Let the answer be the lines from the one with "Get Involved (117, 2401)" to the end of the entries, copied exactly with both boundary lines kept.

(Beginning of Given records)

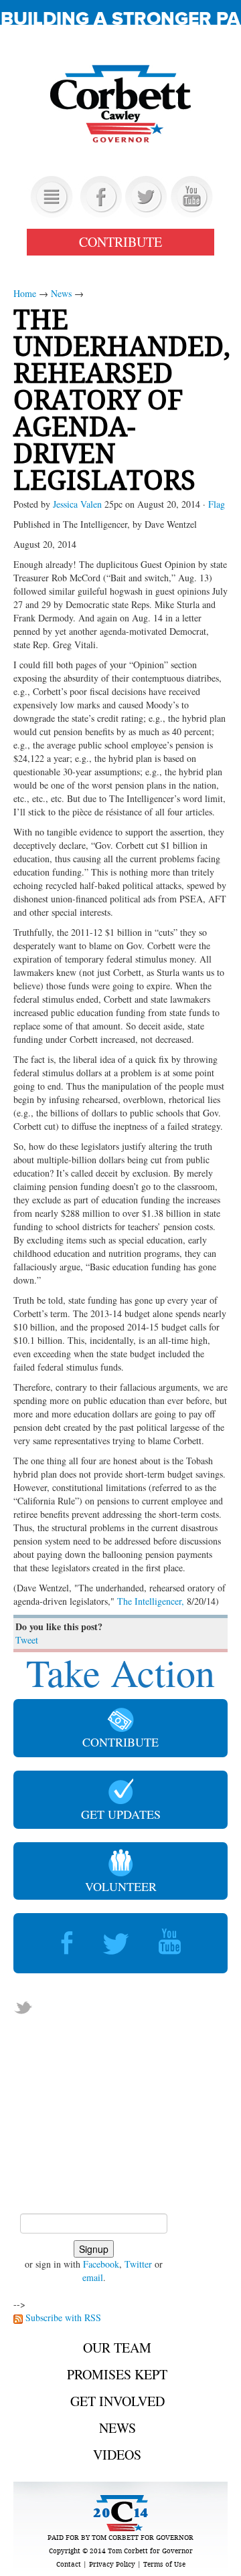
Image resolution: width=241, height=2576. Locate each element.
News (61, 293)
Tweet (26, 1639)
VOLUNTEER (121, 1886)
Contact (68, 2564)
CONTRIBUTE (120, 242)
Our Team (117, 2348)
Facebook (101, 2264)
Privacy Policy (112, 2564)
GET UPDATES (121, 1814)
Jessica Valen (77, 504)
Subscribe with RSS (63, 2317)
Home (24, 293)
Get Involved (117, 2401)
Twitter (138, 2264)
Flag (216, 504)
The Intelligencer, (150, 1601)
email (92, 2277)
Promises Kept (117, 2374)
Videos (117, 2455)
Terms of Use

(End of Given records)

Answer for the task -
Get Involved (117, 2401)
Twitter (138, 2264)
Flag (216, 504)
The Intelligencer, (150, 1601)
email (92, 2277)
Promises Kept (117, 2374)
Videos (117, 2455)
Terms of Use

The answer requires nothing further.